Al llegar a Everybody’s Gone to the Rapture nadie se imaginaría que se trata de un juego sobre el fin del mundo. Ambientado en un idílico pueblo de la campiña inglesa, no hay ruinas de hormigón, ciudades inundadas, naves alienígenas ni muertos vivientes putrefactos. Las casas están en perfecto estado, los jardines tienen el césped recién cortado y el sol brilla con la armonía de un domingo de primavera. Tras dar los primeros pasos, empieza a crecer la sensación de que algo no encaja. No hay pájaros cantando, las calles están desiertas y los vecinos parecen haber desaparecido sin dejar rastro. Un silencio sobrenatural se ha apoderado del pueblo.
De paseo por el pasado
El estudio británico The Chinese Room recupera, para su tercer proyecto, el planteamiento de Dear Esther. Como su ópera primera, Everybody’s Gone to the Rapture también puede enmarcarse dentro del discutido género de los «simuladores de paseos», aunque a una escala mucho mayor. Se ve mucho más bonito, es mucho más largo y también se vende más caro, pero en el fondo la fórmula sigue siendo la de pasear por un escenario relativamente abierto recopilando piezas de información que van dibujando una historia.
Si en Dear Esther la narrativa llegaba a través de las líneas de una carta leída por una voz en off, en Everybody’s Gone to the Rapture las piezas del puzzle adoptan la forma de halos luminosos. Estos elementos parecen ser ecos de la existencia de los habitantes desaparecidos, como si su propia esencia vital hubiera quedado tan unida al pueblo que hubiera acabado formando parte del lugar. Alcanzar estas luces nos permite descubrir, a través de pinceladas, algunos fragmentos del pasado. Estos episodios nos ayudan a comprender no sólo la naturaleza del fenómeno sino también los lazos que unían a los habitantes de esta pequeña comunidad. Fantasmas de sus rencillas, amores y celos antes de la llegada de un acontecimiento mayor.

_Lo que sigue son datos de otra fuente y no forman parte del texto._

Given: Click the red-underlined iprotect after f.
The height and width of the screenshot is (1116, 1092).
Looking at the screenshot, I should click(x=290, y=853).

La capa de drama humano que ha conseguido crear The Chinese Room está logradísima y desprende una gran emotividad. Todo el mérito es de un guión fabulosamente bien escrito. Es sutil y elegante, plagado de pequeños detalles que pueden requerir un segundo recorrido para darles sentido. Es una pena que estos logros se queden en un bosquejo debido a lo limitadísimo del planteamiento. Y es que la interactividad brilla por su ausencia en Everybody’s Gone to the Rapture. Como también se ha visto en el Metal Gear Solid V, desbloquear clips de audio no es la mejor manera de contar una historia en un videojuego y aquí eso se hace especialmente patente porque es lo único que se puede hacer en este caso: pasear por el escenario en busca de nuevos clips de audio que nos cuenten algo nuevo.
El apartado más problemático está en la propia exploración del mapeado, que es el núcleo de la experiencia. Por un lado, a nivel audiovisual es una experiencia de una belleza arrebatadora. Cada rincón del pueblo es una verdadera postal que invita a usar continuamente el botón «share» de PS4 para tomar capturas (las imágenes que ilustran esta reseña las he tomado yo mismo desde la propia consola). Tanto a nivel gráfico como de diseño el resultado es muy remarcable, fotorrealista incluso, y realmente apetece perderse por esos prados, descubrir el interior de las casas de campo o bañarse en el río.
Todo es tan bello que no debería echarse en falta mayor motivación que el simple placer del paseo. Lamentablemente este grandísimo trabajo se ve arruinado por la absurda lentitud de movimiento. Recorrer el escenario debería ser un placer, y está diseñado para ello, pero la inexplicable velocidad de tortuga lo convierte en algo tedioso. Ignoro si es una decisión consciente o algún tipo de limitación técnica del motor, pero un juego basado al 100% en la exploración no puede permitirse el lujo de venirse abajo por un ritmo que la lastra irremediablemente. Un defecto que se ve agravado aún más por determinados momentos de confusión donde acabas dando vueltas como un tonto porque no está claro hacia dónde hay que ir.
Veredicto
Everybody’s Gone to the Rapture es uno de esos casos que dan pena. Tiene todos los ingredientes para haber sido una experiencia inolvidable, pero cava su propia tumba por culpa de un desarrollo plomizo que convierte su lirismo preciosista en una sucesión de bostezos. Resulta especialmente frustrante porque esos problemas ya estaban en Dear Esther pero eran soportables gracias a su brevedad y concisión.
El paseo que propone Everybody’s Gone to the Rapture no sólo es más largo, sino que da la impresión de serlo aún más. Un paseo frustrante de cuatro a seis horas, tan sólo iluminado por algunos haces (como los que encontramos en las calles del pueblo) de genialidad.